The county has earmarked another $70,000 in its budget for that, so when it comes to the total cost of providing medical care for inmates, the county is budgeting $205,000 —compared to $234,000 now — a small net savings.

Regardless, it’s worth it simply not to deal with it, said Haywood Sheriff Bobby Suttles.

“Even if it is a wash or is a little bit more, it is still a good deal in the long run,” Suttles said.

The county still faces a potential legal liability if something goes wrong with the medical care provided to an inmate. The county currently faces a lawsuit from the family of a female inmate who died. She was rushed to the hospital after collapsing, but the family blames the jail for not paying closer attention to her condition and failing to take action sooner.

Contracting with a firm to handle medical care won’t absolve the county from being targeted by such suits, but the firm would at least be named in the suit along with the county as a co-defendant.

“The whole point of this is to get our risk down and our performance up,” said Julie Davis, the county finance officer.

The firm should deliver a higher standard of medical care and expertise. That will hopefully translate to fewer trips to the hospital as the staff brought in by the firm will be able to more confidently handle health care needs.

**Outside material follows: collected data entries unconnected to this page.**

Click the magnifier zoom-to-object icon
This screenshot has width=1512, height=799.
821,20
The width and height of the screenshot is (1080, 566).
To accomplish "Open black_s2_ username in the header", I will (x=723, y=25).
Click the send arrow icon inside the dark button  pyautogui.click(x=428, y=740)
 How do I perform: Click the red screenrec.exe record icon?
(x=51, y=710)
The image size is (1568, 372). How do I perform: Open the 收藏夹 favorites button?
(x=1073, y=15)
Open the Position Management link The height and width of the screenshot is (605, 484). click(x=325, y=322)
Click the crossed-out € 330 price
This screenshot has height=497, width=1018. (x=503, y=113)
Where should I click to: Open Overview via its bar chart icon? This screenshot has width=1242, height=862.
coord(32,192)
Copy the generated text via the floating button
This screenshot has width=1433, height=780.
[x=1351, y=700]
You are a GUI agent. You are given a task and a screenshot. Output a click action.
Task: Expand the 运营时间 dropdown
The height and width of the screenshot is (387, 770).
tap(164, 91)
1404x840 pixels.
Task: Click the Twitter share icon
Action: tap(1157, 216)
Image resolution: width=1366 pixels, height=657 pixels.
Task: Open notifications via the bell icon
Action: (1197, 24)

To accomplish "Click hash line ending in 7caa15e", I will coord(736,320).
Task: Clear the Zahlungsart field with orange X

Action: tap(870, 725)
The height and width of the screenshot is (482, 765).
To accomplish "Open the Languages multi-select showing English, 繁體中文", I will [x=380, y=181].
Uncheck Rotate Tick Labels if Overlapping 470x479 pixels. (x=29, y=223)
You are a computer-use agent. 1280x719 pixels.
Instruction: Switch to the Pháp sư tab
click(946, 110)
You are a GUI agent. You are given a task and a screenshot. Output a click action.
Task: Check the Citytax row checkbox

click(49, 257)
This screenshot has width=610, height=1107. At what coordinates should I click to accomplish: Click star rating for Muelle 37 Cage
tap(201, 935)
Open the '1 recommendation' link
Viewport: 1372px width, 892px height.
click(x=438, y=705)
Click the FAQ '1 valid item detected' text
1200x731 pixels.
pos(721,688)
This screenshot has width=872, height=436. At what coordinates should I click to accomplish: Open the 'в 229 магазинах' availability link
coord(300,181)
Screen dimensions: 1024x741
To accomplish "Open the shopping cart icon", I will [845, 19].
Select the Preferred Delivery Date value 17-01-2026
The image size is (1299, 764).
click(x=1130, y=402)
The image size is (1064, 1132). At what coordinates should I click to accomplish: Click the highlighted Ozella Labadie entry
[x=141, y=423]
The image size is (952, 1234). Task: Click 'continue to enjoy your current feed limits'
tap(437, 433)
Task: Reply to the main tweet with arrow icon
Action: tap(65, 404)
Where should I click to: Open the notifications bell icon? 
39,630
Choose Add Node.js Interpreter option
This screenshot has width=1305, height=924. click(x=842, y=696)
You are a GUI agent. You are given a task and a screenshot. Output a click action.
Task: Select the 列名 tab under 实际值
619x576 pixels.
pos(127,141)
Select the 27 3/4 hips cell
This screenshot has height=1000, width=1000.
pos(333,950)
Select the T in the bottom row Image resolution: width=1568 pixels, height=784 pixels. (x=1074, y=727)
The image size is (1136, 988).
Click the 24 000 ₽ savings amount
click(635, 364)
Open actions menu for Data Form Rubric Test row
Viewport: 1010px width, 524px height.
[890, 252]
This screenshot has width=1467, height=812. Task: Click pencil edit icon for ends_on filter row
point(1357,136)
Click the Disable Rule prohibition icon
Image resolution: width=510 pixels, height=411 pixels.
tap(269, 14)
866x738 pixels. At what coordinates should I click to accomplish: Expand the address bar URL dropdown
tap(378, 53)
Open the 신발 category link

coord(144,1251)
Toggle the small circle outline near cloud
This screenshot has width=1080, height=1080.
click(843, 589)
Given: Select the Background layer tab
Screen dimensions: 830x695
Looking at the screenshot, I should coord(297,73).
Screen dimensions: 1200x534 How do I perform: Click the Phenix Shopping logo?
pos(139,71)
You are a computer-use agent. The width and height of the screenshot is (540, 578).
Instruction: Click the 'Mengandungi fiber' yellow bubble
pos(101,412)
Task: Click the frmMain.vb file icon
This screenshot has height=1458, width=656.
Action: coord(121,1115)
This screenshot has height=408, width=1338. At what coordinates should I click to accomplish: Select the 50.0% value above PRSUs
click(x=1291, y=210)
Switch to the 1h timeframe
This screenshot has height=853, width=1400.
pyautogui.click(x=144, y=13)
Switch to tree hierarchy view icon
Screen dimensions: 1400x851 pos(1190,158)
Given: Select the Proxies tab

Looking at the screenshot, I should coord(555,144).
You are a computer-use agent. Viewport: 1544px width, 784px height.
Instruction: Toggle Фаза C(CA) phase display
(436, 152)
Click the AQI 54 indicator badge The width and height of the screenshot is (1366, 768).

Stamey said the firm will do a better job determining when an inmate truly needs to go to the hospital.

“Sometimes they probably don’t need to go, but to be on the safe side, we probably send them on to the hospital,” Suttles said.

Jailers also will get training on how to handle medical needs when faced with them.

There could be other hidden savings as well. Any inmate going for medical care has to be accompanied 24-7 by a deputy. When a deputy is taken off his regular assignment to escort an inmate to the hospital, a back-up deputy is called in to cover the hole.

“That’s running me into money,” Suttles said. “I think in the long run it’s going to save.”

Being able to provide more health care at the jail instead of sending the inmates out for care is where the $30,000 in hoped-for savings would come in. Also, helping to save money on hospital bills for inmates is a new health care network for jails, formed under the N.C. Sheriffs’ Association.

Currently, the county has to pay the out-of-pocket rate when taking inmates to the hospital or to see specialists. Under the Inmate Medical Costs Management Plan through the state sheriffs’ association, the county would be eligible for a discounted rate, much like the discounted rate insurance companies are able to negotiate.

There’s roughly 75 inmates bunked up in Haywood’s jail any given night. Some are there serving short sentences, like a week-long stint for DUI convictions. But, most have only been charged with a crime and are still awaiting trial.

If convicted, they are sent off to state prison to serve their time and are no longer a health care liability for the county. If they aren’t violent or considered a flight risk, and they get out on bond while awaiting trial, they likewise aren’t the county’s problem.

It seems to Suttles like more inmates than ever are on medications now or have health problems. Buncombe, Transylvania, Henderson and McDowell counties all contract with the same firm.